■ **LISTED ENTRIES**:
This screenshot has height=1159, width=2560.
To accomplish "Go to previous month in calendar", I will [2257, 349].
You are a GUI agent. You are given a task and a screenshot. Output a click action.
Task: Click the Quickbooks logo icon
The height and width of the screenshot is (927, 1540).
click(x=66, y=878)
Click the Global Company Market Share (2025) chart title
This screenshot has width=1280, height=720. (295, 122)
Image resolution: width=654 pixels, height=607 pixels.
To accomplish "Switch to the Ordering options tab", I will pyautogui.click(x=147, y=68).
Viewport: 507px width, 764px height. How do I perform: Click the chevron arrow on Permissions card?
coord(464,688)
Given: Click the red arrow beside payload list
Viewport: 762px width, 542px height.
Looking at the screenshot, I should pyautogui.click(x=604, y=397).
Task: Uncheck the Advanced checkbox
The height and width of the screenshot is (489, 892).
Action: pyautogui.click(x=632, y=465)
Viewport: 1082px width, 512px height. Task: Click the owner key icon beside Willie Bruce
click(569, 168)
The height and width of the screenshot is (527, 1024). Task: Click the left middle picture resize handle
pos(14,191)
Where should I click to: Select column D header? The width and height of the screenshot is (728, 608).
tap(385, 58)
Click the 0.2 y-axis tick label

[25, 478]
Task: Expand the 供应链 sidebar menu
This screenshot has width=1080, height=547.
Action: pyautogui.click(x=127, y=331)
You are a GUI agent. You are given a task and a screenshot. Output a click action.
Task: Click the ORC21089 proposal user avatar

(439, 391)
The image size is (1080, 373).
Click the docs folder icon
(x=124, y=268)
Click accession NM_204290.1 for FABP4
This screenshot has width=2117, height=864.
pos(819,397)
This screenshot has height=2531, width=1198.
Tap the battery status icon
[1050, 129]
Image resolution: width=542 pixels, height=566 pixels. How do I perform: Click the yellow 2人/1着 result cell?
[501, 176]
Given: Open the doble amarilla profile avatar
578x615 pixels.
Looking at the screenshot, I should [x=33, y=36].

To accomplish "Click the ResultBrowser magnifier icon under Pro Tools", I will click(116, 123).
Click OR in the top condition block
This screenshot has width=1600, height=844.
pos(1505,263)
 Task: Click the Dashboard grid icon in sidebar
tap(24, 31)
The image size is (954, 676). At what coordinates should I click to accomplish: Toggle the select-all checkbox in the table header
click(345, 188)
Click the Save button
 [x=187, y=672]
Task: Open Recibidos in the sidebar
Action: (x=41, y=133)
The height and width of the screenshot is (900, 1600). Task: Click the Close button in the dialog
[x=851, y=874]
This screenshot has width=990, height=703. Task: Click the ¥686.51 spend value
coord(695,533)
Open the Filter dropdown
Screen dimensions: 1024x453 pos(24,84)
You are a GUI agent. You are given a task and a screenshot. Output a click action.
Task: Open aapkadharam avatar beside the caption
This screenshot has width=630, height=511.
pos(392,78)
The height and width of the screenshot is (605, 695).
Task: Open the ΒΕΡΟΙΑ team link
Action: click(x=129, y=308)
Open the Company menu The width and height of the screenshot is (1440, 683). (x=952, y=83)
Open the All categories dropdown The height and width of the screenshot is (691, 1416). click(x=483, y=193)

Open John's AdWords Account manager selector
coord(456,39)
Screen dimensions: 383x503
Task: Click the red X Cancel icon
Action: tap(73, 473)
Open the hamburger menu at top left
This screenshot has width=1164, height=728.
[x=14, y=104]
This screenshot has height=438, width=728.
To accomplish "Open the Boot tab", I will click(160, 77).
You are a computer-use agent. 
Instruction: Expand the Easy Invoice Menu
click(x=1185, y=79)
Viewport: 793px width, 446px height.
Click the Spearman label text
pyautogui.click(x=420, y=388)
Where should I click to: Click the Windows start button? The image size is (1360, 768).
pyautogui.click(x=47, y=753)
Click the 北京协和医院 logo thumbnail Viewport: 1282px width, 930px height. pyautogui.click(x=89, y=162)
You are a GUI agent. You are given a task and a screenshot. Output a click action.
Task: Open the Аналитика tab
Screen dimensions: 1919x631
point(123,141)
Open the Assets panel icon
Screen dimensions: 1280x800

■ **YOUR ASSIGNMENT**: Return every line above where "logo" appears.

■ **COMPLETED TASK**:
Task: Click the Quickbooks logo icon
Click the 北京协和医院 logo thumbnail Viewport: 1282px width, 930px height. pyautogui.click(x=89, y=162)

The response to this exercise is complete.